Opportunities for Indigenous leadership to improve approaches to development in the Pacific Northwest and boreal region

We have lived in our coastal homeland in relationship with natural resources for millennia. But in recent years, we have seen a sharp decline in ocean resources such as salmon, herring, and Dungeness crabs. Overfishing has taken a toll and so has climate change, creating effects such as big blobs (warm water patches) and higher ocean carbon levels making the water more acidic and altering its chemistry, leading to thinner shells, stunted growth, and premature death in Dungeness crabs. 

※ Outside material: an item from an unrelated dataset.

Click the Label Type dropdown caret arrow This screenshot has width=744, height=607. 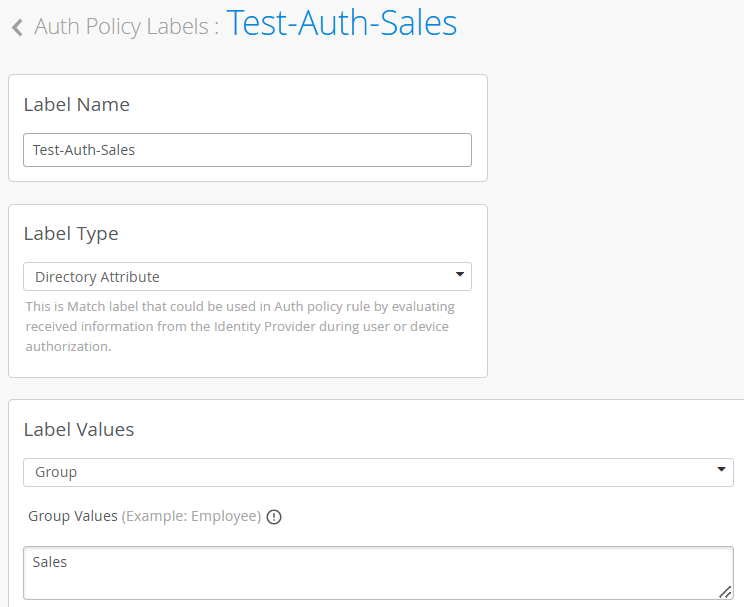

Heiltsuk Guardian Watchmen track these changes and draw from the expertise of knowledge keepers that has developed over generations. Their research is shaping the Heiltsuk Nation’s decisions about how many crabs can be taken from the water and which areas must be protected to help them recover. 

The same pattern is unfolding across the country. There are over 70 Indigenous Guardians programs operating in Canada. Guardians are the eyes and the ears out on the land and the water, and they are helping their Nations respond to climate change. They monitor shifts in the timing of when migratory birds arrive, where caribou find food in winter, when rivers melt in spring, how salmon populations are faring, how drought impacts red cedar, and why wildfires are growing more intense. 

Indigenous Guardians are playing a vital role in creating and managing Indigenous Protected and Conserved Areas (IPCAs) across Canada. These areas are critical to Canada’s ability to meet its international climate change and biodiversity commitments, now and in the future.

Indigenous-led conservation is proven to generate sustainable prosperity. Guardians programs offer well-paying jobs that create outsized benefits in small communities—each job supporting family members and purchases in the local economy. IPCAs and Guardians programs also generate new business opportunities and spur investment in regional economies. 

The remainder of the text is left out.